Jakushitsu Genkō 寂室元光 (Shōō 3 → 1290; Jōji 6 / Shōhei 22 / 1367-09-03 (= 1367-10-04 NS)), Late-Kamakura → Nanbokuchō Japanese Rinzai-Zen master, founder (開山) of Eigen-ji 永源寺 at Mount Zuiseki-zan 瑞石山 in Ōmi 近江 (modern Higashi-Ōmi, Shiga), the head temple of the present-day Eigen-ji-ha 永源寺派 sub-school. Style-name (字) Jakushitsu 寂室; dharma-name Genkō 元光. Multiple posthumous titles culminating in Engai Hōzan Kokushi 圓鑑大師 / En’ō Zenji 圓應禪師. Native of Mimasaka 美作 province (modern Okayama).

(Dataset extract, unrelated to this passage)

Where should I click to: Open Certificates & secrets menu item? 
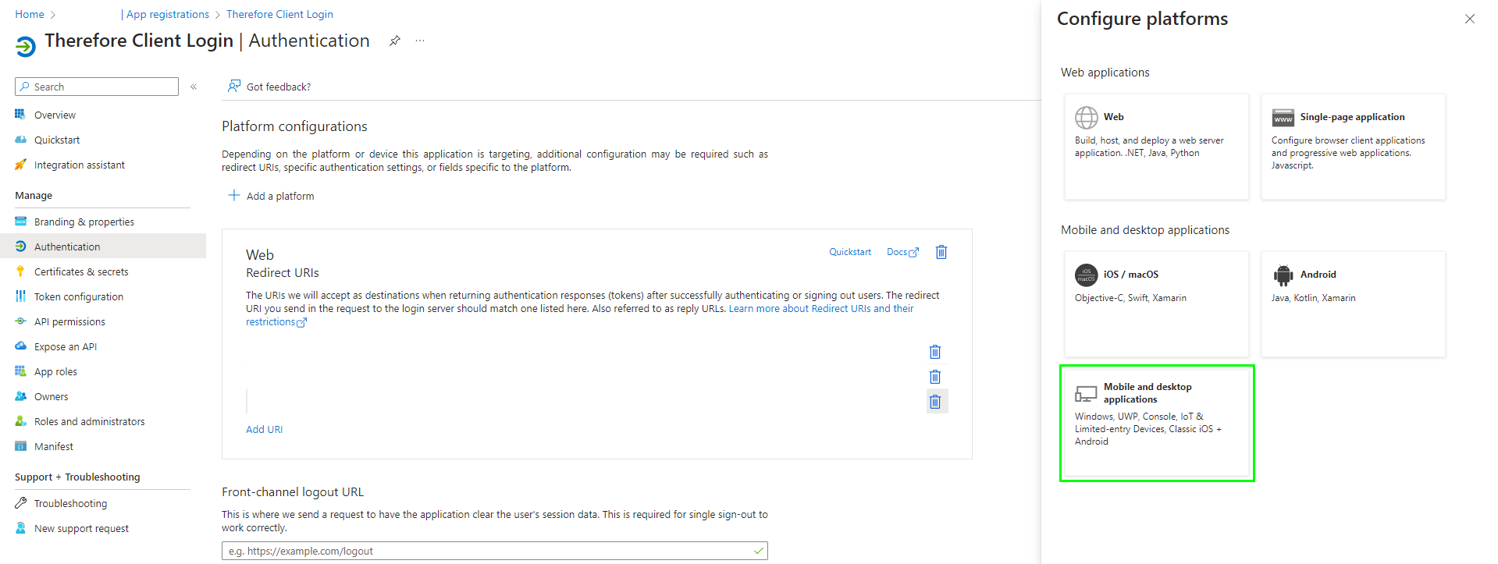coord(81,271)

Tonsured under Yakuō Tokken 約翁徳儉; received Yakuō’s transmission. Travelled to Yuán China in Genkō 1 / 1320 with his older dharma-brother Mukyoku Shigen 無極志玄, settling at Tiānmùshān 天目山 under Zhōngfēng Míngběn 明本 (1263–1323). Míngběn certified him with the Yánshì jiābǎo 巖室家寶 (“treasure of the cliff-room”) inscription, the source of his dharma-name. Returned to Japan in Karyaku 1 / 1326.

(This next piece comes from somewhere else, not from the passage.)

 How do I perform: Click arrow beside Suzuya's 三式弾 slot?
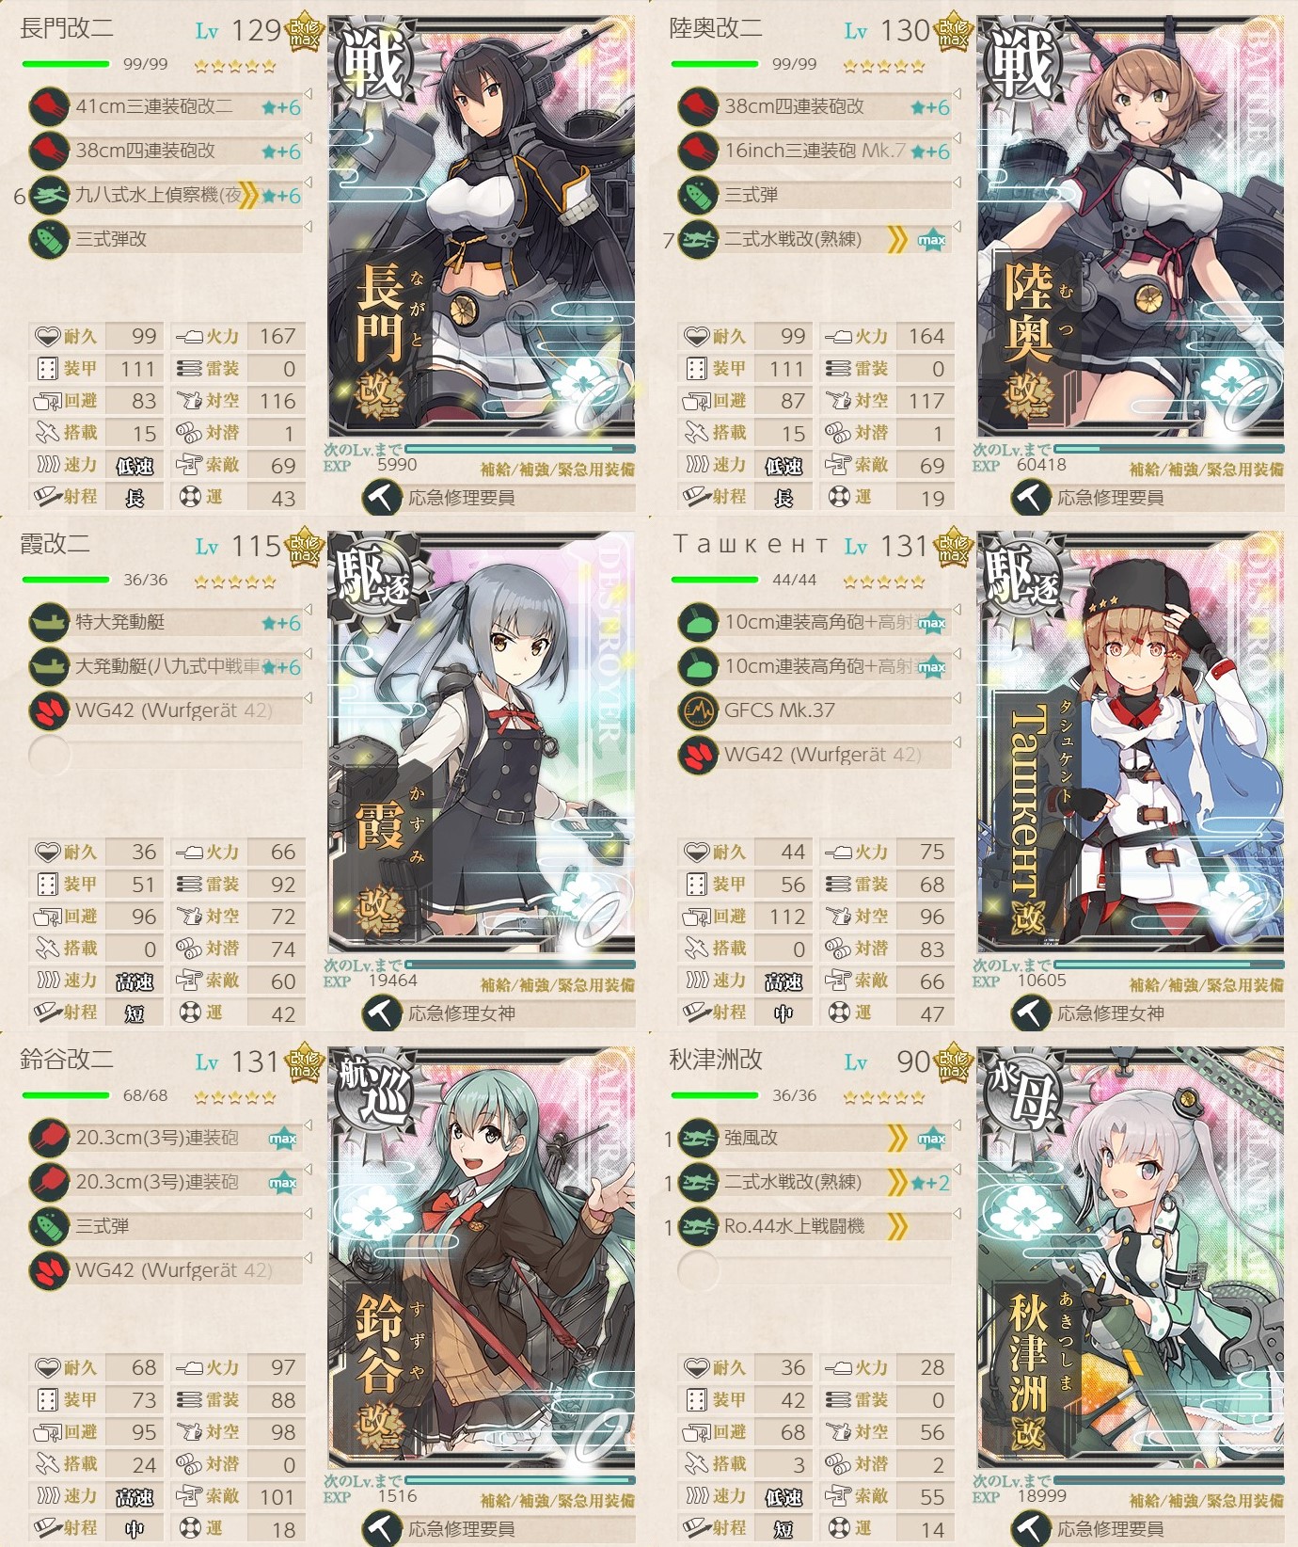[308, 1214]
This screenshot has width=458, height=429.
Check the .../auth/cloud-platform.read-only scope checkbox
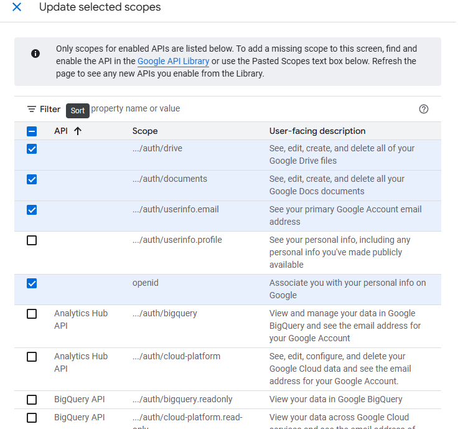click(32, 418)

For the next forty years he refused all major appointments — declining the abbacy of Tenryū-ji and other Five-Mountain temples — and lived in successive mountain hermitages in Iyo, Bingo, and finally Ōmi. In Bunna 1 / 1352, at age 63, he accepted the foundation of Eigen-ji from Sasaki Ujiyori 佐々木氏頼 (1326–1370), the shugo of Ōmi. Died at Eigen-ji in 1367 aged 78. The Eigen-ji-ha is one of the fourteen present-day Rinzai sub-schools and the principal Japanese channel for Zhōngfēng Míngběn’s Mid-Phoenix Chan.